For parents and children, that the love they show to each other and the relationships they cherish may be a reflection of the love of the Father for the Son and Their love for us all. Hear us, O God. Your mercy is great.
In baptism you join us to the death and resurrection of Jesus Christ. We praise you for all those who have died trusting in your faithfulness. Bring us with them to the fullness of your reign. Hear us, O God.
Your mercy is great.
We entrust ourselves and all our prayers to you, O faithful God, through Jesus Christ our Lord. Amen.
Together, let us profess our faith using the words of the Nicene Creed: We believe in one God, the Father, the Almighty, maker of heaven and earth, of all that is, seen and unseen.
We believe in one Lord, Jesus Christ, the only Son of God, eternally begotten of the Father,
God from God, Light from Light, true God from true God, begotten, not made, of one Being with the Father; through him all things were made.

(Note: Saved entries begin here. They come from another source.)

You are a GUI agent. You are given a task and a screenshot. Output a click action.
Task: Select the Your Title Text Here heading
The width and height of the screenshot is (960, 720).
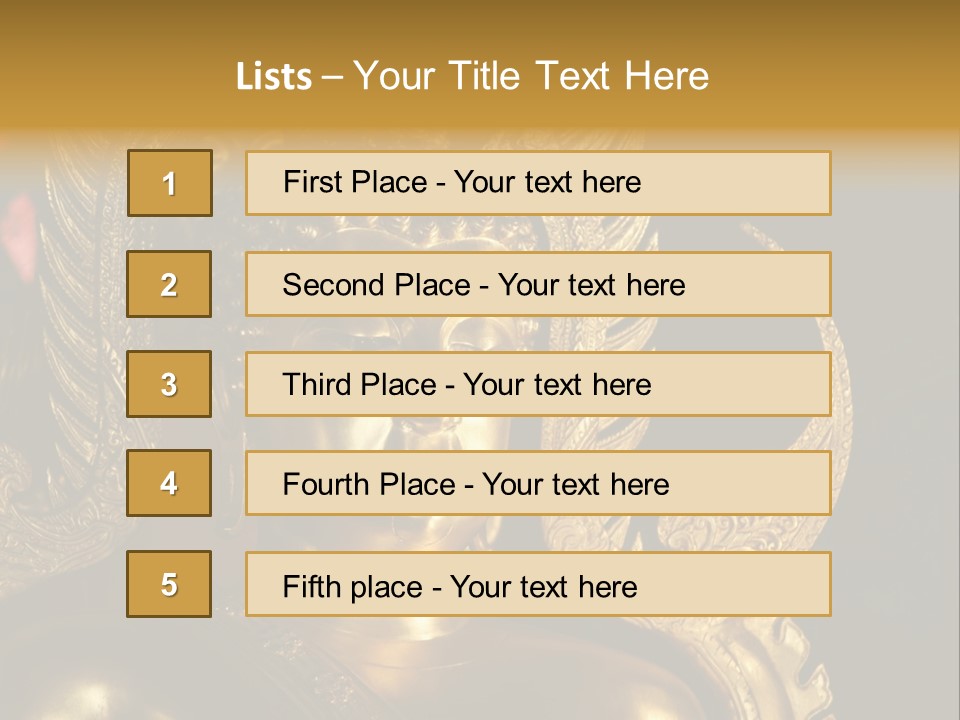point(531,76)
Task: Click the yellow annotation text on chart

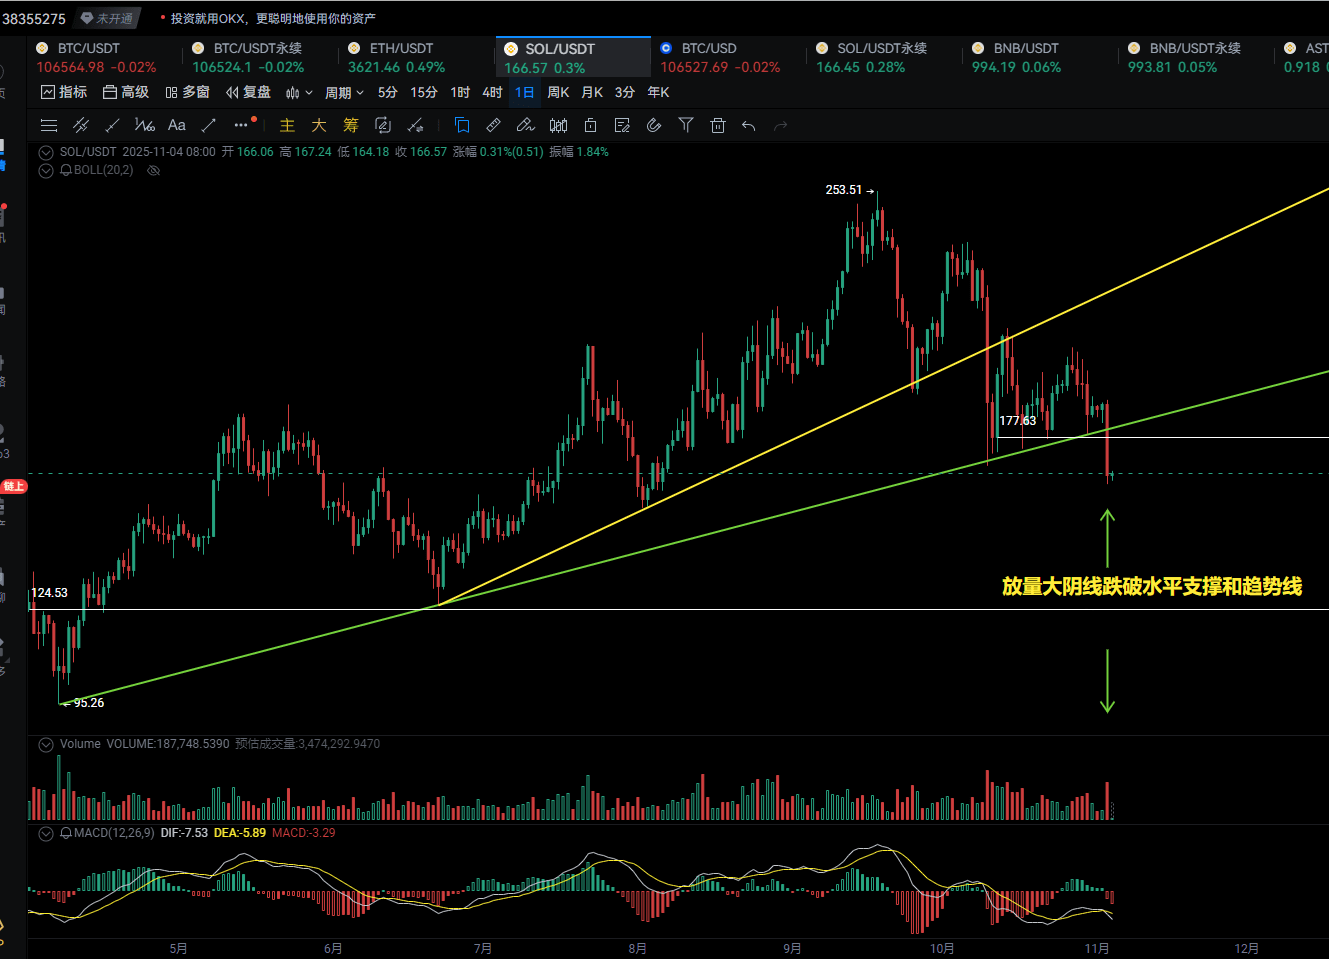Action: click(x=1151, y=587)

For us and for our salvation he came down from heaven, was incarnate of the Holy Spirit and the virgin Mary and became truly human.

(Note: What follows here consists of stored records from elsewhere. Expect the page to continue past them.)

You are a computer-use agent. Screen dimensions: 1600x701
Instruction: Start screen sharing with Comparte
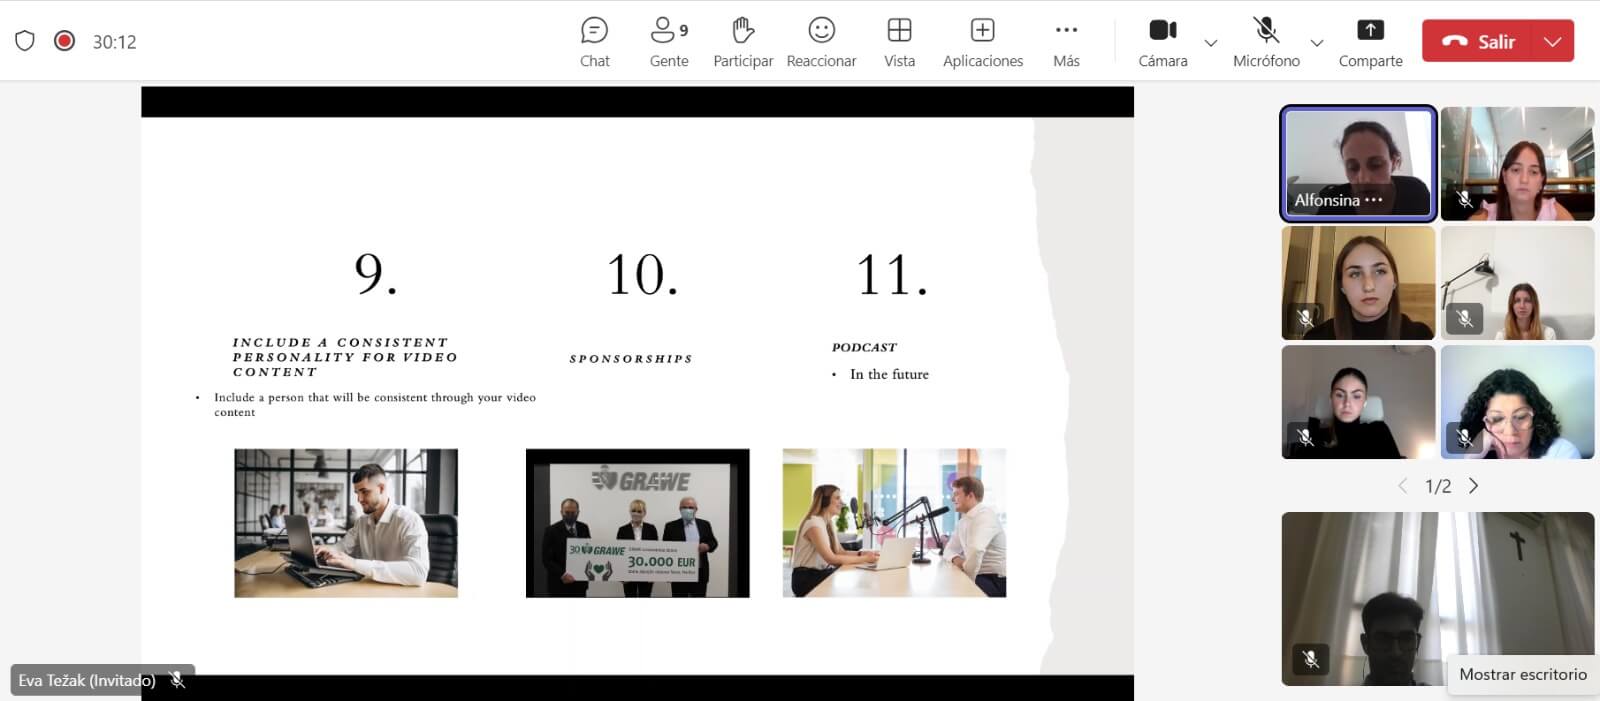pyautogui.click(x=1370, y=42)
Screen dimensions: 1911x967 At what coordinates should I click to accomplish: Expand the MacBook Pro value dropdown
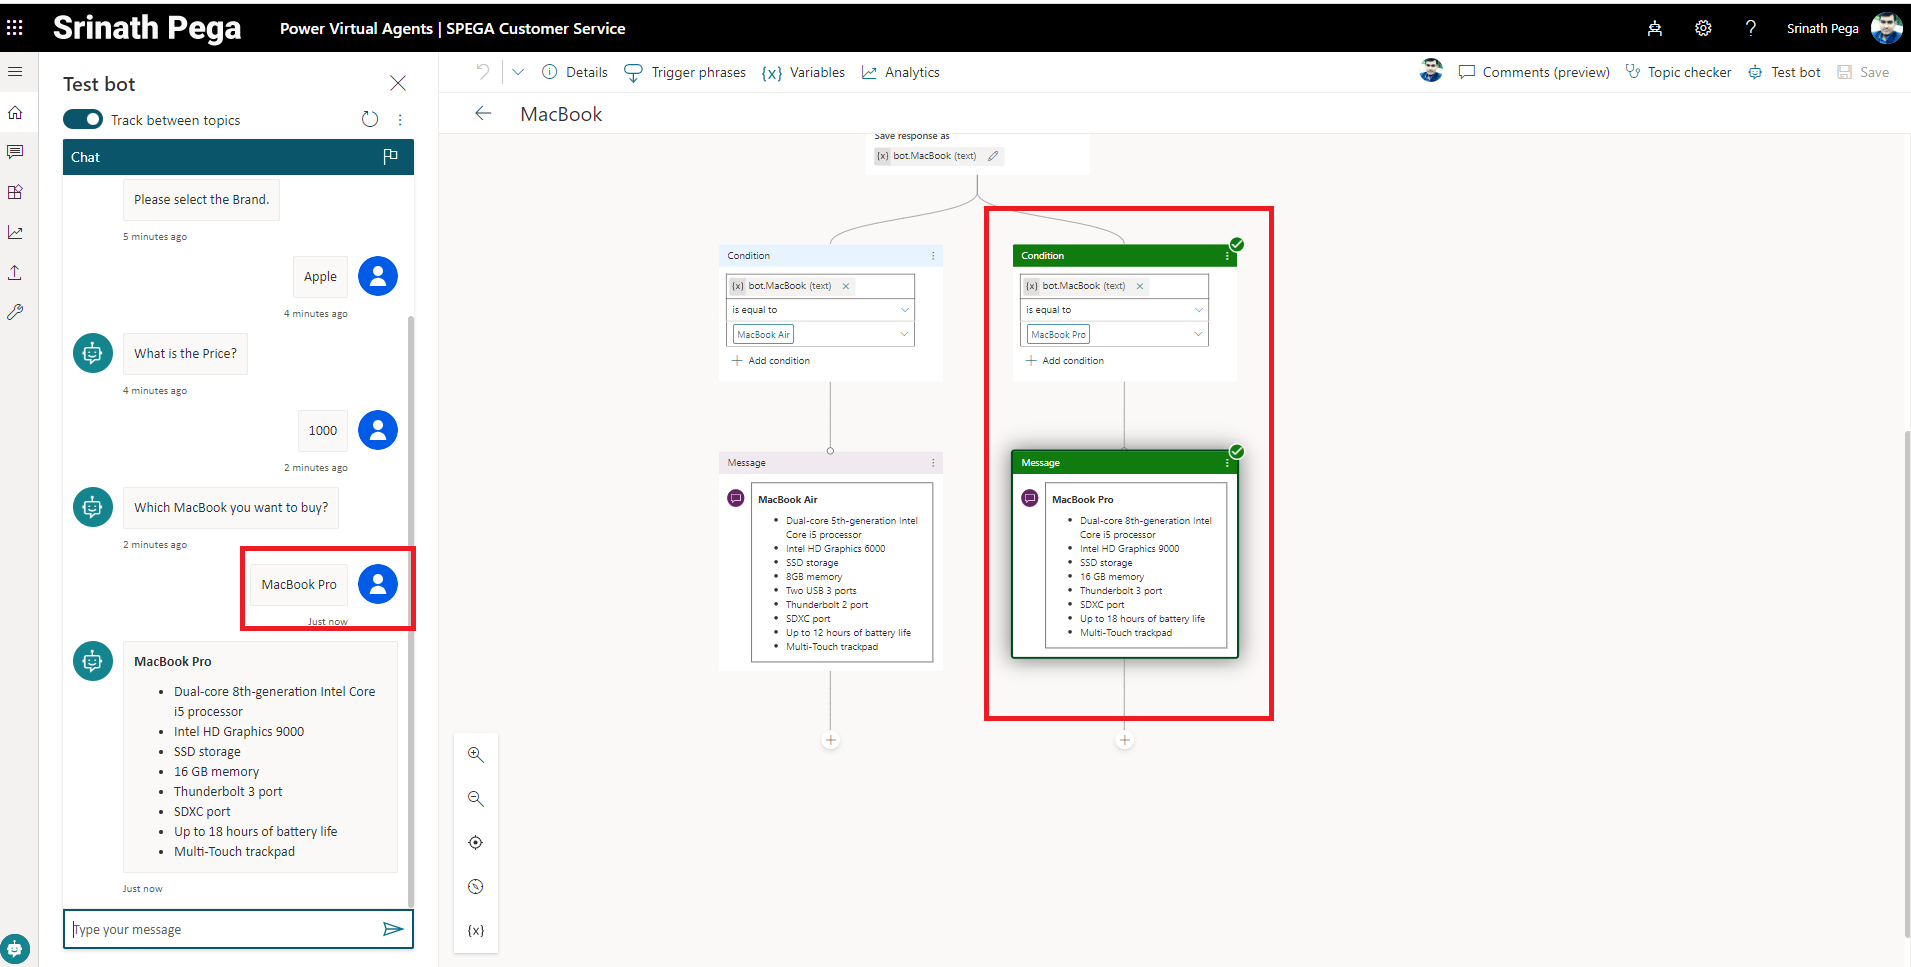[x=1198, y=334]
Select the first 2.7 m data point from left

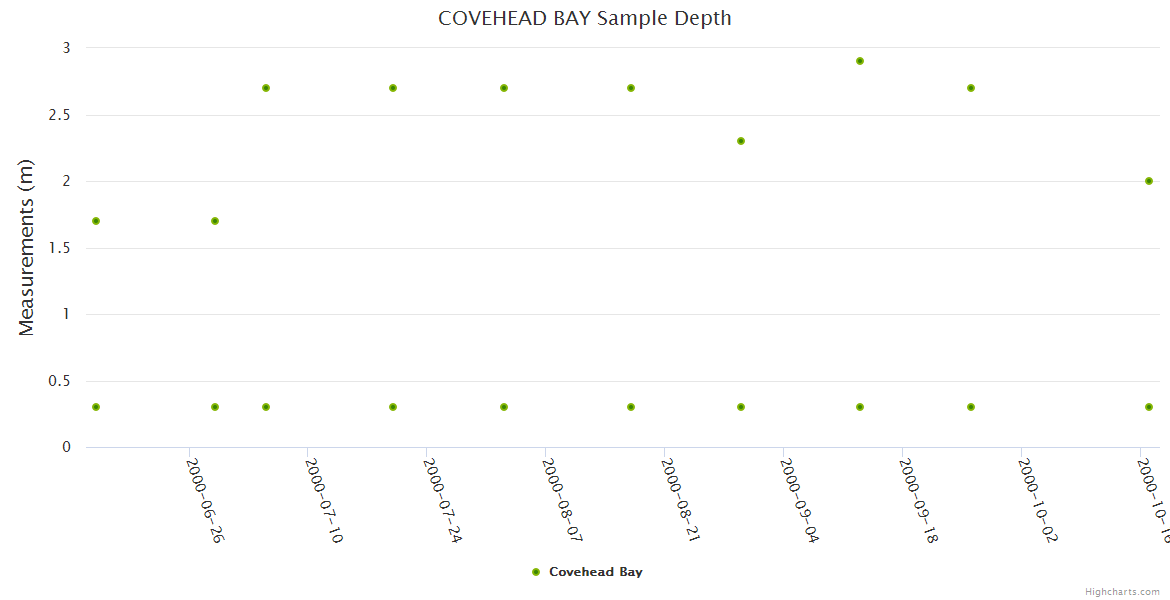pyautogui.click(x=266, y=88)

For our sake he was crucified under Pontius Pilate; he suffered death and was buried. On the third day he rose again in accordance with the scriptures; he ascended into heaven and is seated at the right hand of the Father.
He will come again in glory to judge the living and the dead, and his kingdom will have no end. We believe in the Holy Spirit,
the Lord, the giver of life,
who proceeds from the Father and the Son,* who with the Father and the Son is worshiped and glorified, who has spoken through the prophets.
We believe in one holy catholic and apostolic church.
We acknowledge one baptism for the forgiveness of sins. We look for the resurrection of the dead, and the life of the world to come. Amen.
And now, as our Savior, Christ is teaching us, we boldly pray:
Our Father, who art in heaven, hallowed be thy name; thy kingdom come; thy will be done; on earth as it is in heaven. Give us this day our daily bread. And forgive us our trespasses, as we forgive those who trespass against us. And lead us not into temptation; but deliver us from evil. For thine is the kingdom, and the power, and the glory, for ever and ever. Amen.
You are what God made you to be:
created in Christ Jesus for good works, chosen as holy and beloved, freed to serve your neighbor.
God bless you ☩ that you may be a blessing, in the name of the holy and life-giving Trinity.
Go in peace. Share the good news. Thanks be to God.